What to work on: Nothing outside the range below should be printed. Output exactly the lines from the line with "You are a computer-use" to the line with "Instruction: Click the AGC reset arrow icon", both included.

Records to use:
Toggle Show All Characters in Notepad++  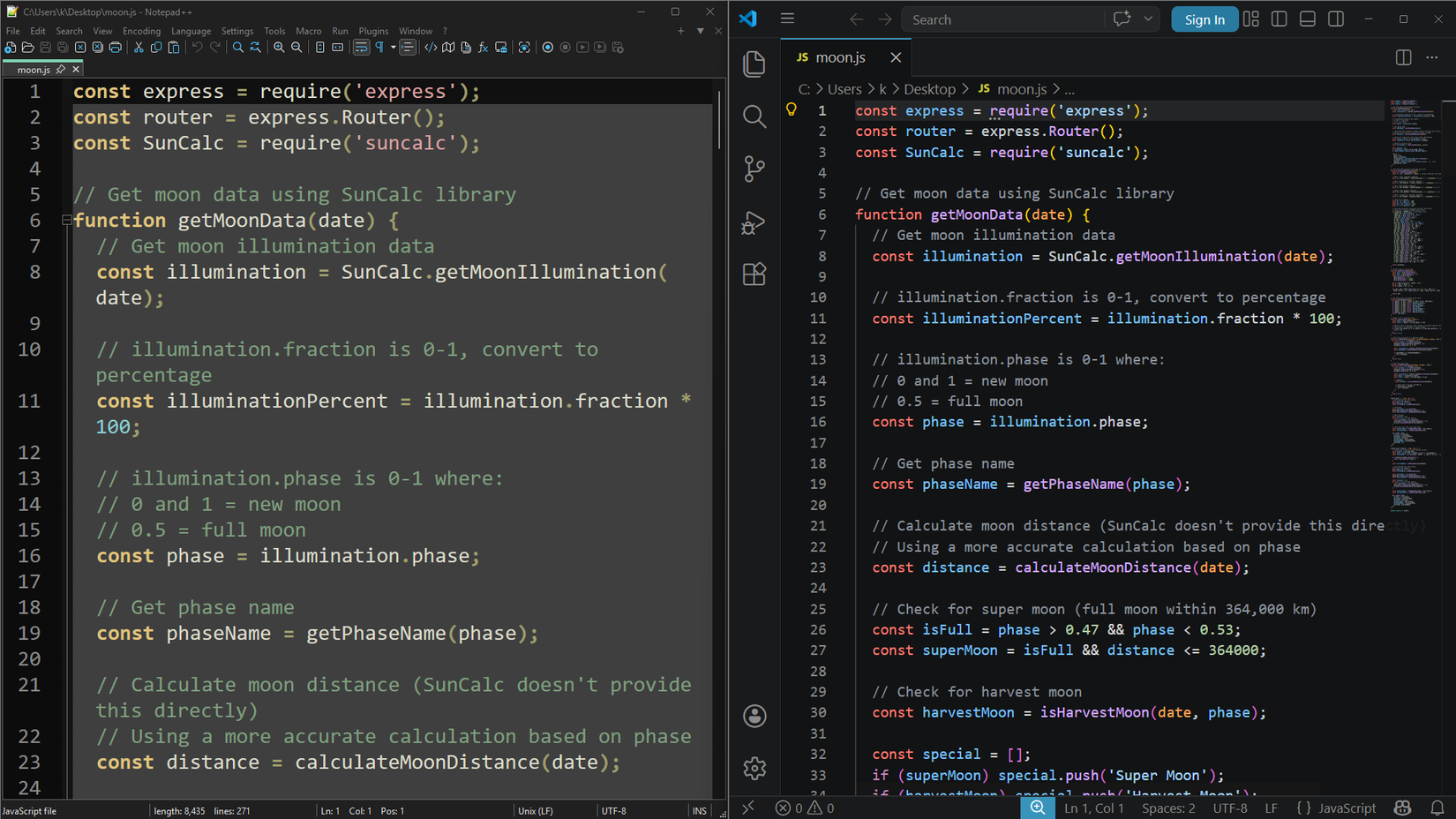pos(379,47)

...

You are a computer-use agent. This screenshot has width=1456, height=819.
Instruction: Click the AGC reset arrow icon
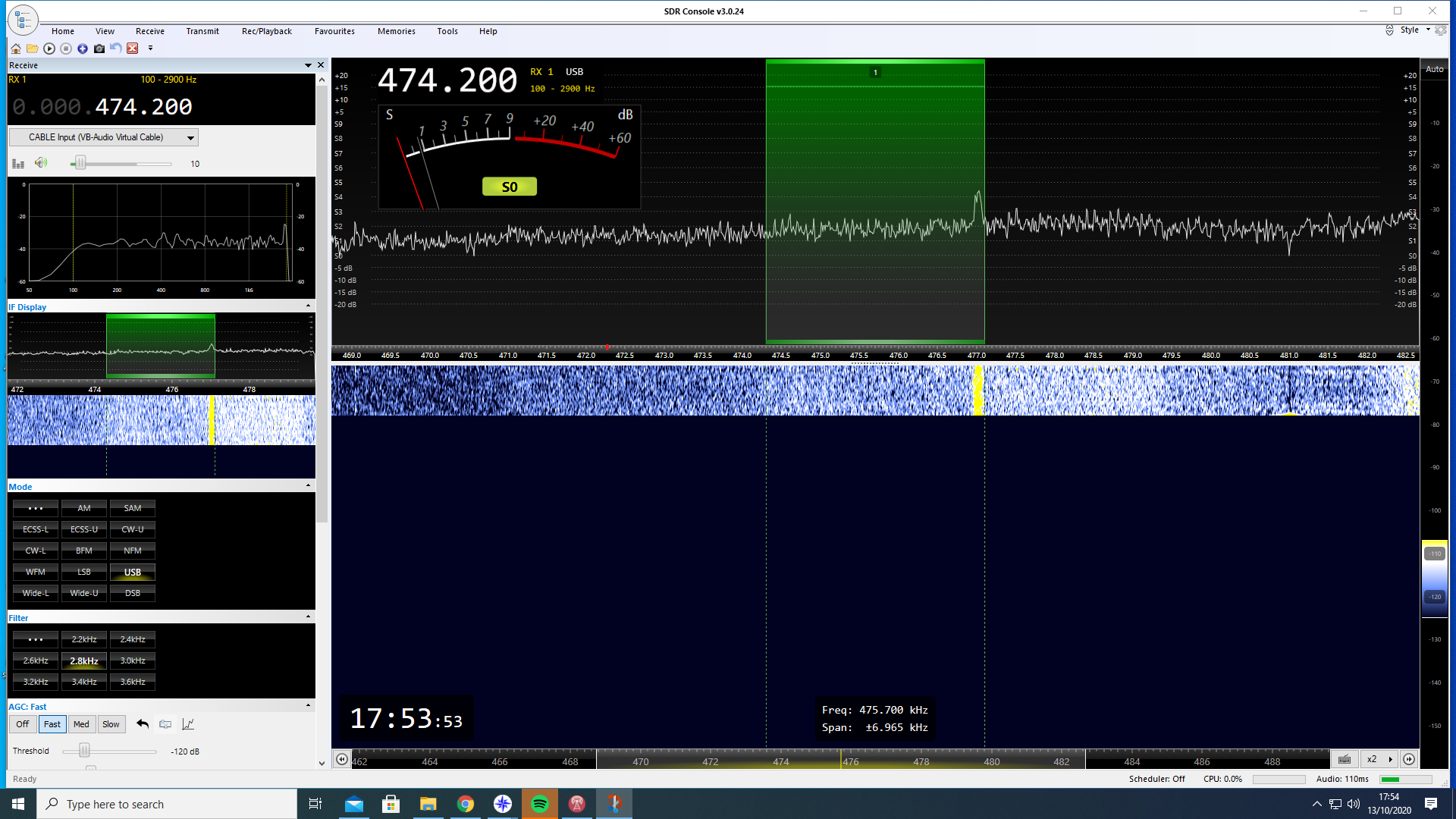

---

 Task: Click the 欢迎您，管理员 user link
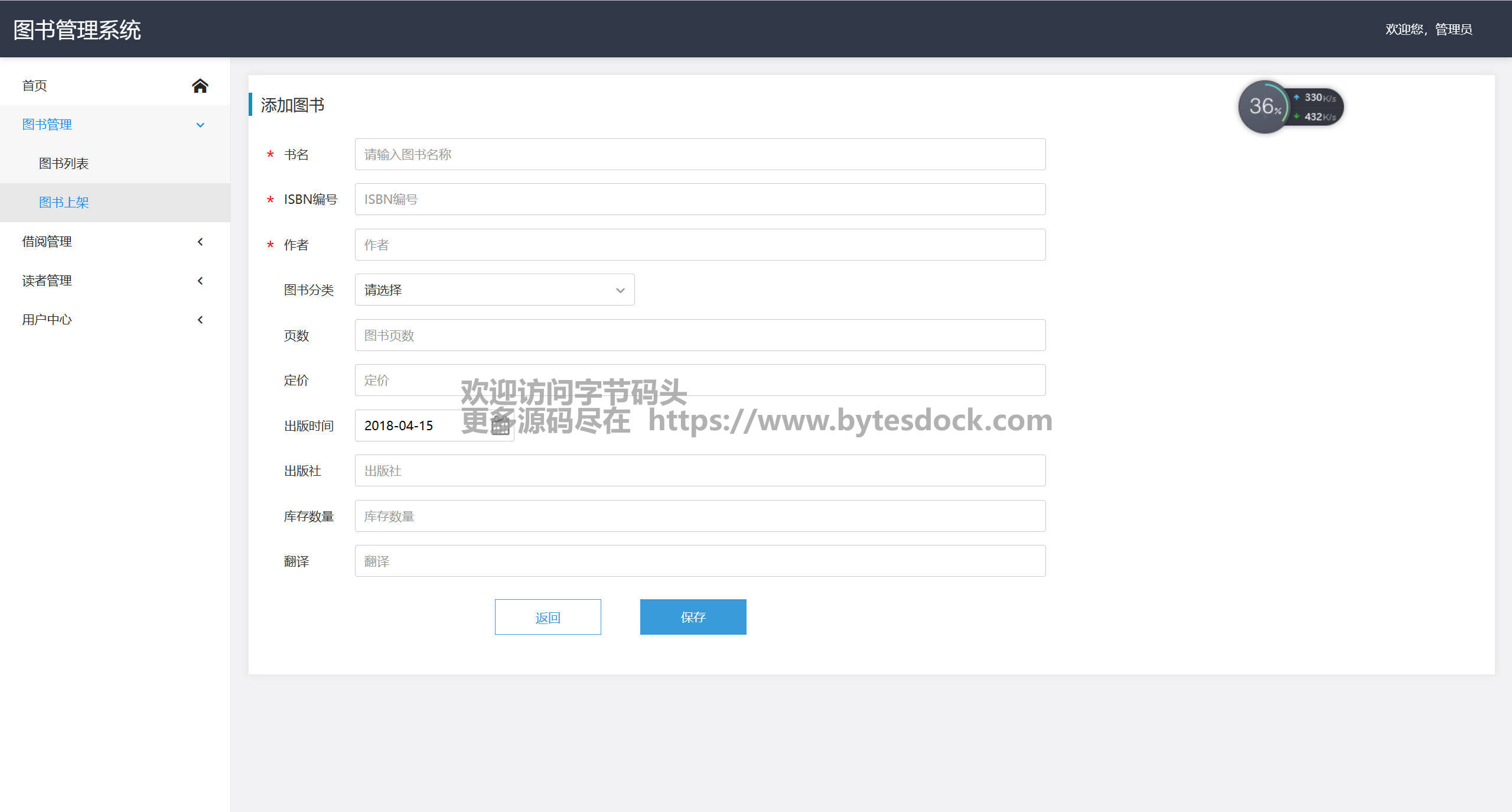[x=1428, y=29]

Result of the task:
You are a computer-use agent. This screenshot has width=1456, height=819.
Instruction: Click the AGC reset arrow icon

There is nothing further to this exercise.